### What is needed
Each line in the entries below that holds the string "will" is to be listed.

[Stored entries]

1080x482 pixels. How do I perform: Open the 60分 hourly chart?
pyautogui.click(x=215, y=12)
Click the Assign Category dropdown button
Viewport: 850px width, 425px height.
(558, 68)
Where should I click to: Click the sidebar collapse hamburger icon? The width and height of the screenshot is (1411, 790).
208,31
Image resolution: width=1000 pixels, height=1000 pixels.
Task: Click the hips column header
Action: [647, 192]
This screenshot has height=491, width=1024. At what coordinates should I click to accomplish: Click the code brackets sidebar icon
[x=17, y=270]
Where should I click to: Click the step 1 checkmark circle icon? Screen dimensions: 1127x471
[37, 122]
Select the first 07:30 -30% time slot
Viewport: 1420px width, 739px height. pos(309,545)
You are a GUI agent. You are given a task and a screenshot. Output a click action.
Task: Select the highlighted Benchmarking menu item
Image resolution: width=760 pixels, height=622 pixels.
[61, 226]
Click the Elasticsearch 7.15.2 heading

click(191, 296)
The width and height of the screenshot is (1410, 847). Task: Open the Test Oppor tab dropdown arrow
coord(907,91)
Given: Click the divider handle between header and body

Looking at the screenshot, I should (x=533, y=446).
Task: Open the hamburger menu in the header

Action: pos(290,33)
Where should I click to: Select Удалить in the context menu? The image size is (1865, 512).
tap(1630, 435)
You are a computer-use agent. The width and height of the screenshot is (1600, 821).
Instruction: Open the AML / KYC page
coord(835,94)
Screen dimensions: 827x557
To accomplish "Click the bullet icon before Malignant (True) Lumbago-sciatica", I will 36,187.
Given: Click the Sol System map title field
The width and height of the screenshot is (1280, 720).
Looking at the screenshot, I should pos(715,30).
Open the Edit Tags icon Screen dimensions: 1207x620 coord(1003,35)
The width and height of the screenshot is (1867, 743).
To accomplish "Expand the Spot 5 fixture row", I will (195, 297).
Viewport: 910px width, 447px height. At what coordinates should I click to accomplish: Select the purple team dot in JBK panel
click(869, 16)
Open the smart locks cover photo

### Solved exercise
To accomplish "Click the bullet icon before Malignant (True) Lumbago-sciatica", I will 36,187.
To accomplish "Expand the Spot 5 fixture row", I will (195, 297).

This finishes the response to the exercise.